De Kamer kan er dan vanzelfsprekend op reageren en over spreken.

Ik hoop dat ik hiermee duidelijk heb gemaakt wat het oordeel van het kabinet over de motie is. Ik zie dat mevrouw Neppérus knikt.

De motie Samsom c.s. ondersteunt mijns inziens het beleid. Die kan ik daarom ook ondersteunen.

In de motie Wiegman van Meppelen Scheppink c.s. wordt de regering verzocht, uiterlijk met de presentatie van het programma Schoon en Zuinig tevens een evenwichtig pakket van afspraken met de energiesector aan de Kamer voor te leggen dat bijdraagt aan de kabinetsdoelstellingen met betrekking tot energiebesparing.
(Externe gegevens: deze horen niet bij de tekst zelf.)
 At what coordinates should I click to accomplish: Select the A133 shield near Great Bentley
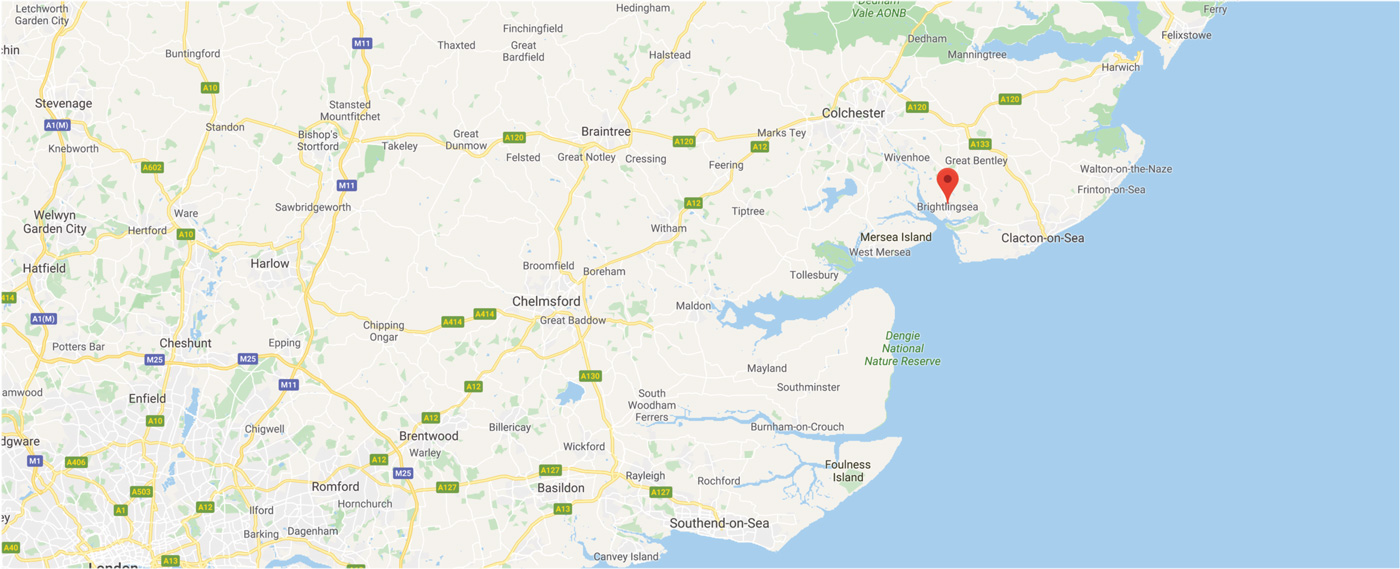(x=979, y=144)
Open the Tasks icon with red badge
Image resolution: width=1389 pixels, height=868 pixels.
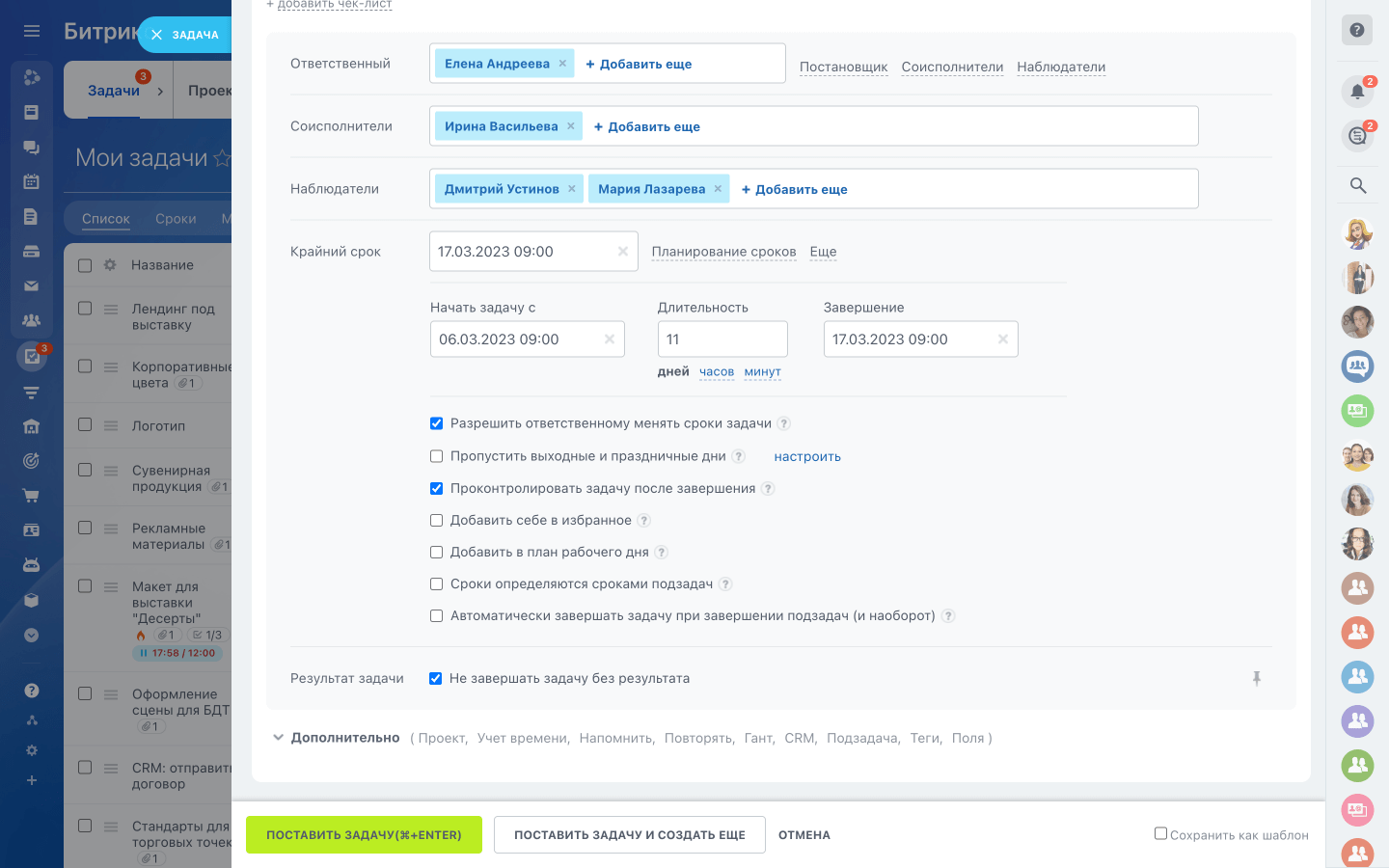31,358
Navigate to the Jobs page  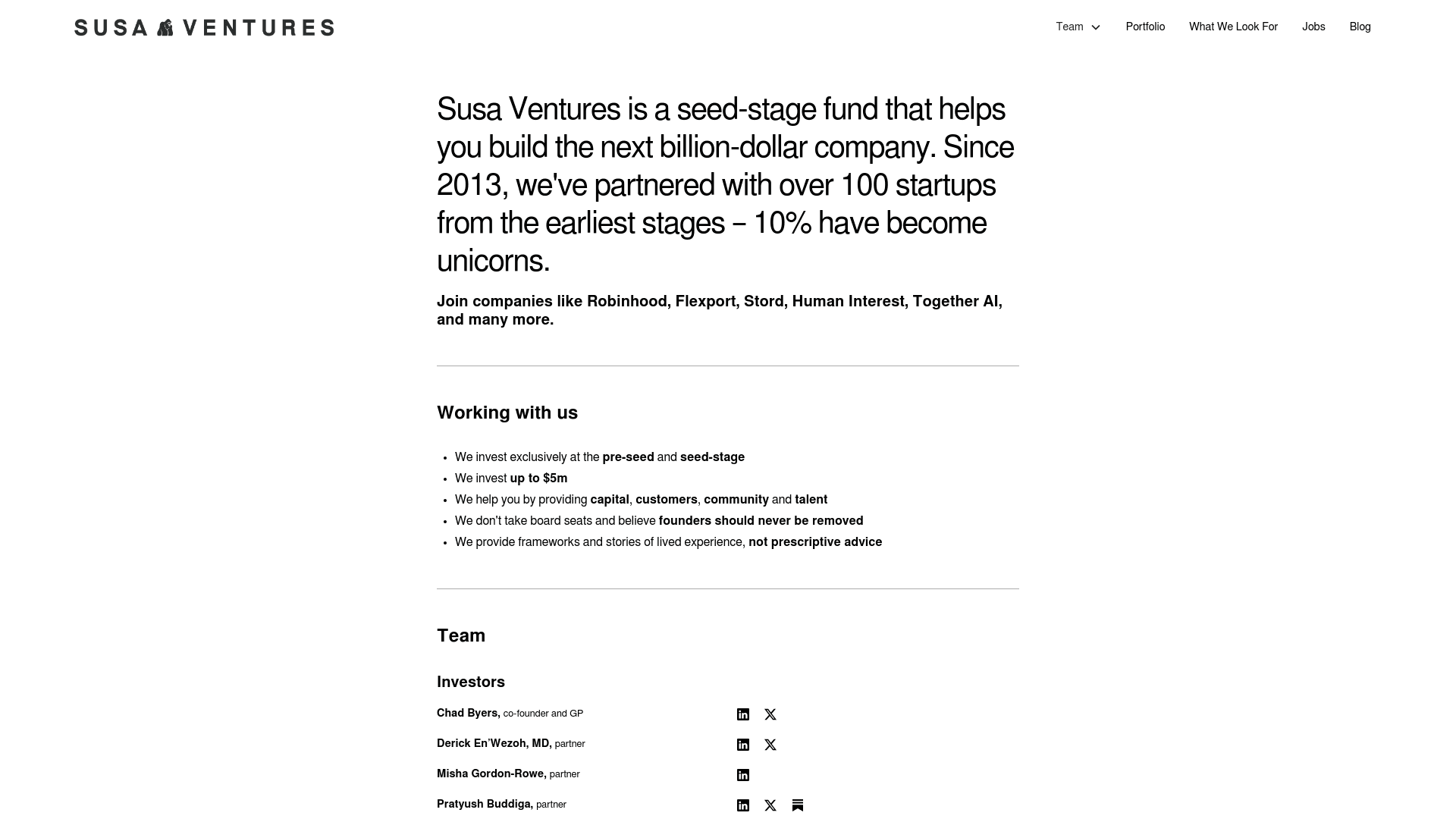point(1313,27)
Ook tegen deze motie heb ik geen bezwaar.

In de motie van de heer Jansen op stuk nr. 83 wordt de regering verzocht om binnen zes maanden de Kamer een voorstel te doen voor een wettelijke regeling waarbij duurzame energieproducenten bij voorrang toegang krijgen tot het netwerk. Deze motie zou ik graag aanhouden, teneinde overleg te kunnen plegen met collega Van der Hoeven. In principe wordt in het kader Schoon en Zuinig wel degelijk rekening gehouden met dit soort ontwikkelingen.

Datzelfde geldt voor zijn motie op stuk nr. 82, waarin de regering wordt verzocht om te kijken wat de wettelijke mogelijkheden zijn voor hergebruik van restwarmte. Ook dat wordt op dit moment onderzocht in het kader van Schoon en Zuinig. Omdat dit zaken zijn die ook mijn collega Van der Hoeven betreft, zou ik de moties in principe willen aanhouden, maar vanuit de gedachte dat de noties die in beide moties staan, meegenomen worden in het programma Schoon en Zuinig.

De voorzitter:

Minister, u kunt zelf geen moties aanhouden. Ik neem aan dat u de leden voorstelt om de moties aan te houden.

De heer Jansen (SP):

Voorzitter. Ervan uitgaande dat de moties worden betrokken bij het debat over het programma Schoon en Zuinig, stem ik ermee in dat de twee moties worden aangehouden.

De voorzitter:

Op verzoek van de heer Jansen stel ik voor, zijn moties (28240, nrs. 82 en 83) van de agenda af te voeren.

Daartoe wordt besloten.

De beraadslaging wordt gesloten.

De voorzitter:

Ik dank de minister en de leden voor hun inbreng en schors de vergadering tot 15.00 uur. Dan zal het debat over de embargoregeling met de minister-president worden gehouden. De stemmingen over de moties, voor zover die niet zijn aangehouden, vinden hedenavond plaats.

De vergadering wordt van 14.45 uur tot 15.00 uur geschorst.